- _Record list_:
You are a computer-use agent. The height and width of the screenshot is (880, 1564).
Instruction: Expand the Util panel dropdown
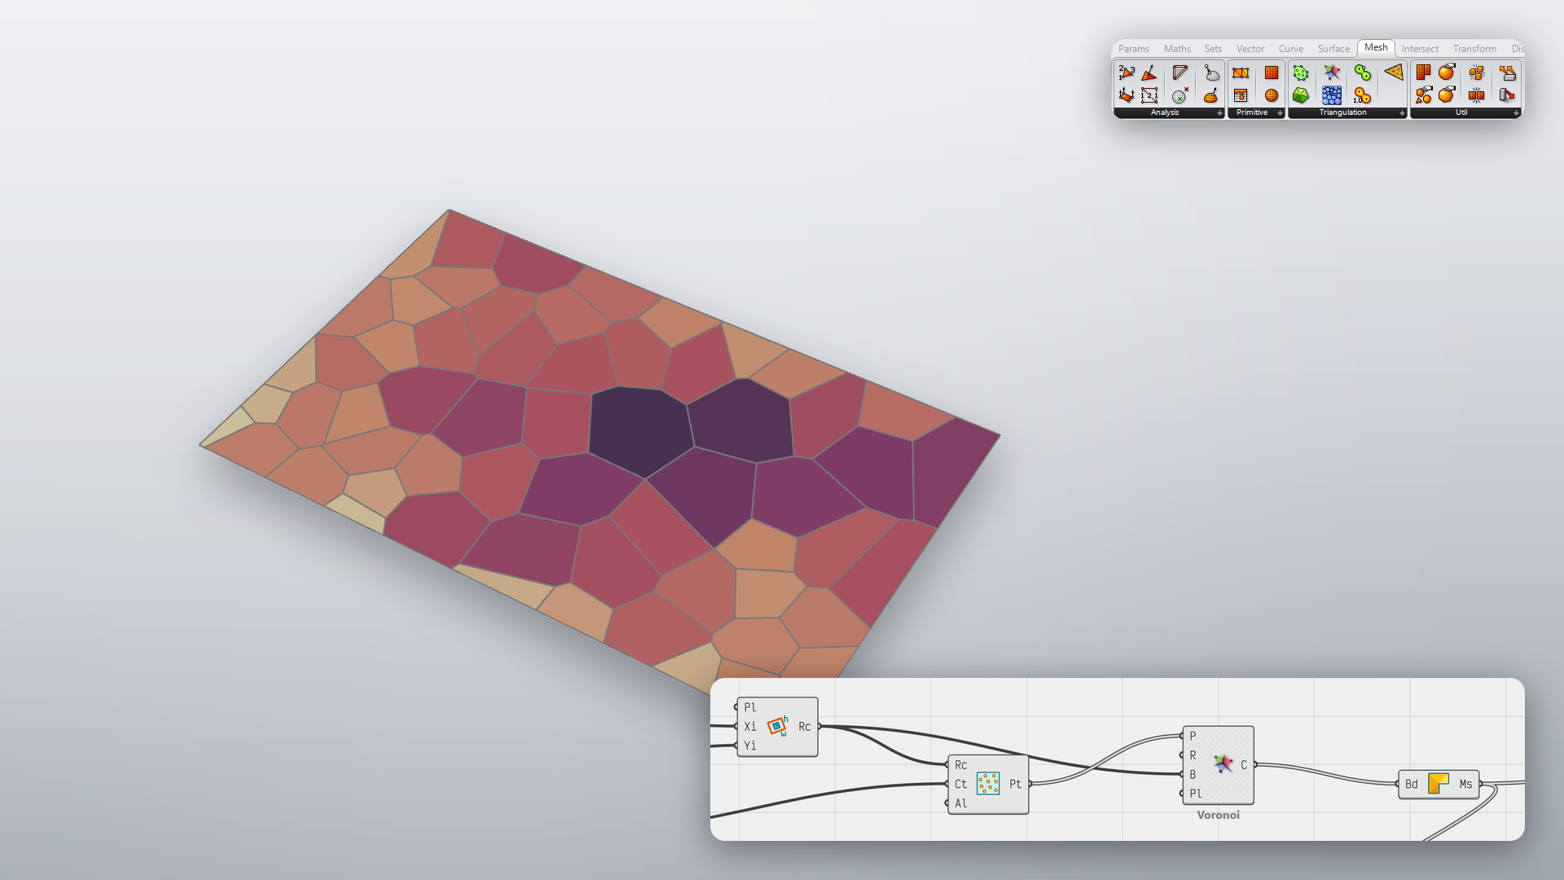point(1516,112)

---

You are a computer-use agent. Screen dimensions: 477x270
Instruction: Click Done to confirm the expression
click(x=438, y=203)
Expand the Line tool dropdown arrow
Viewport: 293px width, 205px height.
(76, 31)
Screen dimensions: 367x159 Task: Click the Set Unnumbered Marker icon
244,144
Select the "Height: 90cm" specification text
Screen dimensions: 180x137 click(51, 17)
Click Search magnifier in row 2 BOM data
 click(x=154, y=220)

- _Set task_:
Echo every line from the one containing "Screen dimensions: 367x159" down to the one containing "click(x=154, y=220)".

- _Answer for this exercise_:
Screen dimensions: 367x159 Task: Click the Set Unnumbered Marker icon
244,144
Select the "Height: 90cm" specification text
Screen dimensions: 180x137 click(51, 17)
Click Search magnifier in row 2 BOM data
 click(x=154, y=220)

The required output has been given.